La période fédérale (1873)

La république nait sans un réel soutien social ni politique. Les classes populaires commencent à s’organiser dans les mouvements des travailleurs. Les tenants du pouvoir : l’église, l’armée, les propriétaires fonciers, les banquiers et les grands hommes d’affaires, sont opposés à république et ses idéaux sociaux avancés.

Deux courants s’opposent au sein de la République : les partisans d’une Espagne unifiée et les partisans d’une Espagne fédérée.

Estanislao Figueras est le premier président mais après la victoire républicaine aux élections, la majorité fédéraliste met au pouvoir Francesc Pi i Margall, chef du fédéralisme, théoricien républicain, dont les principes s’expriment dans le projet de la Constitution fédérale de 1873, qui servira de modèle dans toute l’Europe. Il établit la séparation entre église et état et un modèle de fédérations de 15 (ou 17 avec Cuba et Puerto Rico) régions fédérales.

Elles sont: Andalousie Alta, Andalousie faible, Aragon, Asturias, Baléares, Canaries, Castille la Vieille, Castille la nouvelle, Catalogne, Estrémadure, Galice, Murcia, Navarra, Valencia, Pays basque. Plus tard, intégration des possessions hors péninsule.

Mais l’Espagne est dans un état de conflits sociaux et politiques perpétuels. Les tensions sociales se manifestent sous la forme de grèves des travailleurs agricoles et occupations des terres.
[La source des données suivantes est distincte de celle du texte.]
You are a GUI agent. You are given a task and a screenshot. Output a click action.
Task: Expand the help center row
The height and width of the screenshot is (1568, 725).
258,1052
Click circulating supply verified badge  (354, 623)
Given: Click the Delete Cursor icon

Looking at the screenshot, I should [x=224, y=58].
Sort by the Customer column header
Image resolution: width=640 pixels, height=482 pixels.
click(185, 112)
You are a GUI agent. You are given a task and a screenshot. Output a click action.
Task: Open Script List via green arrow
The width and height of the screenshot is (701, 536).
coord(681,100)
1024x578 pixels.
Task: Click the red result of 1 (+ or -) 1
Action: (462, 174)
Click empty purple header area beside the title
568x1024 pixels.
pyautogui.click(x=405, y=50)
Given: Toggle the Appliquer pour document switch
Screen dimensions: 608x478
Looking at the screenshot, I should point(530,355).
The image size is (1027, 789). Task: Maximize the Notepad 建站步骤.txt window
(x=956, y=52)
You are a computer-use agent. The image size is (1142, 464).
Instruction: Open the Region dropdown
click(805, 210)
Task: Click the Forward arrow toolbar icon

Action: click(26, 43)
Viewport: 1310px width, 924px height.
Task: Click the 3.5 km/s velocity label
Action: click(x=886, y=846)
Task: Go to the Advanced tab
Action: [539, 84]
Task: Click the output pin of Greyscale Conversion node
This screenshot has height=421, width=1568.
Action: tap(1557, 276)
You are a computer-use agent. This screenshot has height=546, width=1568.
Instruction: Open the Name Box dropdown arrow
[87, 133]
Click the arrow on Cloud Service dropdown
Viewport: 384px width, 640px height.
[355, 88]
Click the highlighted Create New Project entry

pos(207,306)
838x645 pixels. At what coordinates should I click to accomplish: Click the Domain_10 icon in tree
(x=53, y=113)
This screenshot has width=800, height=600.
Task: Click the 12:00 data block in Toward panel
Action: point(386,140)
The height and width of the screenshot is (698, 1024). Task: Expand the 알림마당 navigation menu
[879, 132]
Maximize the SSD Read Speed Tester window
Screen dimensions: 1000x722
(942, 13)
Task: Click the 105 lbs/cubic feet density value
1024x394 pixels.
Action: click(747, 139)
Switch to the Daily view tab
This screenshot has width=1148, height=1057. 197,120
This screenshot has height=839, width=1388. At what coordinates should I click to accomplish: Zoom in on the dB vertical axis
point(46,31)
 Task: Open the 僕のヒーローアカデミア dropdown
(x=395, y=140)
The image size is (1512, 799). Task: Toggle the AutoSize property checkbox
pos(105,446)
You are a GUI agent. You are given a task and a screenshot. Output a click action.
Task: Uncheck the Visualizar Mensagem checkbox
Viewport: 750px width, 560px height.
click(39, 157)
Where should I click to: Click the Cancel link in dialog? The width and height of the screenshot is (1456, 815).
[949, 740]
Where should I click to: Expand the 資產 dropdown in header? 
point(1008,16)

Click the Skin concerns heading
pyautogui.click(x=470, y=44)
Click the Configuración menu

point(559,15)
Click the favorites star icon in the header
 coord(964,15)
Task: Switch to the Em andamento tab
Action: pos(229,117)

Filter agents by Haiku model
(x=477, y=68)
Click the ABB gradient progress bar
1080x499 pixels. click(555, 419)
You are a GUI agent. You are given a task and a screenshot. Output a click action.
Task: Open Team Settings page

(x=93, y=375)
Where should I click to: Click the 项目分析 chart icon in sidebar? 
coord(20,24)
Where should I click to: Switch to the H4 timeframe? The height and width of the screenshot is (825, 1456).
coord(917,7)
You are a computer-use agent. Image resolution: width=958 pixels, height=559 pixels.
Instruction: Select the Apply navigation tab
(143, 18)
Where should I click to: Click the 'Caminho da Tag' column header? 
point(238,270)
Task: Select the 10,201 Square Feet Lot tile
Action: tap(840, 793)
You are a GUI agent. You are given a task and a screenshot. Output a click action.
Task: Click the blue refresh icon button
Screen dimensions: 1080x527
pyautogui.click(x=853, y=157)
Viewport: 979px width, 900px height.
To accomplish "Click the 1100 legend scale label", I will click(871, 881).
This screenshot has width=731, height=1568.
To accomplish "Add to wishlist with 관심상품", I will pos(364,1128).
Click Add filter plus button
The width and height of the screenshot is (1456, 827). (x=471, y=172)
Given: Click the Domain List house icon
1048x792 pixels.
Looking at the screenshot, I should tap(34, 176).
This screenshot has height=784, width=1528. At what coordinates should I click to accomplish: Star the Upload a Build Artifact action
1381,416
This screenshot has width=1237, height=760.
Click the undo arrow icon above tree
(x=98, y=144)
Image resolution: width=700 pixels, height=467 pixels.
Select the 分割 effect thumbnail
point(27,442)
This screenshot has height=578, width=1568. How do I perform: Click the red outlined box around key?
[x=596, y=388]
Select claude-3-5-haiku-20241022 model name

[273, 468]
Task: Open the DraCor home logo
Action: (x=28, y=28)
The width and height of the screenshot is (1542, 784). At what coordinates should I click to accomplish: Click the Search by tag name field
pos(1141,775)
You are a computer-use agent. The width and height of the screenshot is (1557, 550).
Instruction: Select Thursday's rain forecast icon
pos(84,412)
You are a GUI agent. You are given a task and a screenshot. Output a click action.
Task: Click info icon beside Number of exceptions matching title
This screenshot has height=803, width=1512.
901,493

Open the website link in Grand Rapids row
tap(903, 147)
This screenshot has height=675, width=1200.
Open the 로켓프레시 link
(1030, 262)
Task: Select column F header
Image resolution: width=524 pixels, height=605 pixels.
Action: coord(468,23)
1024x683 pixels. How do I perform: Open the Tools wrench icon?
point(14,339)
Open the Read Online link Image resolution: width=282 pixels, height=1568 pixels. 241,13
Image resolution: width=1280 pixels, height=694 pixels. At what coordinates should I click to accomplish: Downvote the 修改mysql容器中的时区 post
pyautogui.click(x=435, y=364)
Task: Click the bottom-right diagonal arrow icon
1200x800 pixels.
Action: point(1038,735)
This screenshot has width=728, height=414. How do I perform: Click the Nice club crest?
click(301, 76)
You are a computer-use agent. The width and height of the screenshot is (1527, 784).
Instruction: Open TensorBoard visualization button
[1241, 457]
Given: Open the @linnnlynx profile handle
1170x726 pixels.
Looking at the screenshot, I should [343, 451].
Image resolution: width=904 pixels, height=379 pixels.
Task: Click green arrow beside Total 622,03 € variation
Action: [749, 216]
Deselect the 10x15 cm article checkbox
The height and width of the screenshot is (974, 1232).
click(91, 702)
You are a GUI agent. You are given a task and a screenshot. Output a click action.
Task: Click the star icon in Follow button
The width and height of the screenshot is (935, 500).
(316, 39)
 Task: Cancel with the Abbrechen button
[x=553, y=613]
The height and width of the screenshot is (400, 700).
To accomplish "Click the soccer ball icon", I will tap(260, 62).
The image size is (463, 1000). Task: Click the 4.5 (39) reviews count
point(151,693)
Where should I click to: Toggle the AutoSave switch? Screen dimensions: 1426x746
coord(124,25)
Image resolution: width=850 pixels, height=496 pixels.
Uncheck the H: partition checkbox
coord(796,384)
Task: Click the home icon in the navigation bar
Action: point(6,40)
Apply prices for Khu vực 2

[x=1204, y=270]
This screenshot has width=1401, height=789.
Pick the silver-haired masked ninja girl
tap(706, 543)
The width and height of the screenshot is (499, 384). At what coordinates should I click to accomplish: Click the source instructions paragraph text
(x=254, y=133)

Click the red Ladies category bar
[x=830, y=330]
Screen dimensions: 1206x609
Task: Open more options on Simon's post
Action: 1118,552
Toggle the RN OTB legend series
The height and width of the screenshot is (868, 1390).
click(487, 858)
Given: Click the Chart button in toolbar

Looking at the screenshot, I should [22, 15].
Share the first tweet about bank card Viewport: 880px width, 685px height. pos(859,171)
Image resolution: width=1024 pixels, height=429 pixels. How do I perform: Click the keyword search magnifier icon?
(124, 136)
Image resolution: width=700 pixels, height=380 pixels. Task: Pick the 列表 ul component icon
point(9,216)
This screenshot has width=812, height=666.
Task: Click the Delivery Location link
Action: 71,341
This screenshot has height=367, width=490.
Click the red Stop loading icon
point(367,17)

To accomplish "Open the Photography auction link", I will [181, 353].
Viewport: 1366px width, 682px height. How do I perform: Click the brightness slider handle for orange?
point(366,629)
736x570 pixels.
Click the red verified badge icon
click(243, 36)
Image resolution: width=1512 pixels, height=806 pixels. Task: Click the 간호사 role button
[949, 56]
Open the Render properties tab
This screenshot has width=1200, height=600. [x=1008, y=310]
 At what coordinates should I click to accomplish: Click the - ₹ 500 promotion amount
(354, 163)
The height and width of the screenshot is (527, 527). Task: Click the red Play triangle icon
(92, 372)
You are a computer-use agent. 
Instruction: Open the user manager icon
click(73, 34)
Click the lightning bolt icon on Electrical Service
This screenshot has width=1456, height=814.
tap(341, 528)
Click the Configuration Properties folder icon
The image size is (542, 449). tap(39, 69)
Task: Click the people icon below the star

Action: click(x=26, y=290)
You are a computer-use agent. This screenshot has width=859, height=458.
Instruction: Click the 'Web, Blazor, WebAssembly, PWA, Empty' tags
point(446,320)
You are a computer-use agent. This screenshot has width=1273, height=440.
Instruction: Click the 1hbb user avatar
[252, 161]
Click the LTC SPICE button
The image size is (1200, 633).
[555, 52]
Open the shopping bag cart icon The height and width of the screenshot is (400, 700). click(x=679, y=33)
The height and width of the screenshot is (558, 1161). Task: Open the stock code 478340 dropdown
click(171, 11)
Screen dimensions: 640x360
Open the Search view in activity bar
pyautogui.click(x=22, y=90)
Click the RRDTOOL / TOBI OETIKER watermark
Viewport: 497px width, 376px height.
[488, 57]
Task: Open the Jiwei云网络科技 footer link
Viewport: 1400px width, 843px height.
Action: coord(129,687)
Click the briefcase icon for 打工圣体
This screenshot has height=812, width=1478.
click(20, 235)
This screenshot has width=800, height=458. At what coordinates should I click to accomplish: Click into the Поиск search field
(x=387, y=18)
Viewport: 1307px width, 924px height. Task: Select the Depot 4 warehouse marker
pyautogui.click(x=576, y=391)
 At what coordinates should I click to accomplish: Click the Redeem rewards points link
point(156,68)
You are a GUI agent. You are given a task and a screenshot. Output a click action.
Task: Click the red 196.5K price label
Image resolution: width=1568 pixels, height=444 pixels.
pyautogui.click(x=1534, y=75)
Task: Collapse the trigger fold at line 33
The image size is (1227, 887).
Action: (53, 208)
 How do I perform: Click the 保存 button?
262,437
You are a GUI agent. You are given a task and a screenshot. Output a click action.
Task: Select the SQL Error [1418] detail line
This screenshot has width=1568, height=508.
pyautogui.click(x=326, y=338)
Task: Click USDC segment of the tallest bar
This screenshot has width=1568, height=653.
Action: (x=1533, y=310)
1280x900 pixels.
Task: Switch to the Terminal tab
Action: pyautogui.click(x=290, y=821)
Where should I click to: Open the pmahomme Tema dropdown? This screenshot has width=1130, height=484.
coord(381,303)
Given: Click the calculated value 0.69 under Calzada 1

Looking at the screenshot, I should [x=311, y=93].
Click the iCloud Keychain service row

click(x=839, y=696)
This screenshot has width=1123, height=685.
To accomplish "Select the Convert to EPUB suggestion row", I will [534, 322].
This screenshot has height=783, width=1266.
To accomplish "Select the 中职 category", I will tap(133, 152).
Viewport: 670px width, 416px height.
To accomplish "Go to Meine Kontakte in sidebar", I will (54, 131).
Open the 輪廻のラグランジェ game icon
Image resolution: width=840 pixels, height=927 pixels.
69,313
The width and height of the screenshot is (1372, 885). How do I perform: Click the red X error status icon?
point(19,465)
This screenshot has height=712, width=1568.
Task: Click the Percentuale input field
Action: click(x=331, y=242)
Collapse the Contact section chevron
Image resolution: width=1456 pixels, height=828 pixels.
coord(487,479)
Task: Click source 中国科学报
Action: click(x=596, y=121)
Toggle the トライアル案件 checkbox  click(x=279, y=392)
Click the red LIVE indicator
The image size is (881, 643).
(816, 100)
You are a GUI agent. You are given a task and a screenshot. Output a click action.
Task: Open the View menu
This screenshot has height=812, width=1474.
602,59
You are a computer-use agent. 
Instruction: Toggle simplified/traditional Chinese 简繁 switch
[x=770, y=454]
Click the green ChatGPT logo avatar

Et se développe le phénomène de « cantonalismo » : de nombreux cantons sont formés (y compris à l’intérieur des villes) et s’opposent non seulement au gouvernement central mais également entre eux.

Le climat est insurrectionnel, instable. Un coup d’État est organisé par les monarchistes et la bourgeoisie industrielle et financière. Le 3 Janvier 1874, le général Manuel Pavía, Capitaine Général de Madrid, met fin à cette tentative démocratique. Un gouvernement provisoire, dirigé par le général Francisco Serrano, s’installe jusqu’au 28 décembre 1874, les Cortes sont dissoutes. Les Bourbons reprennent leur place en janvier 1875, avec le règne d’Alphonse XII, au sein d’une monarchie constitutionnelle.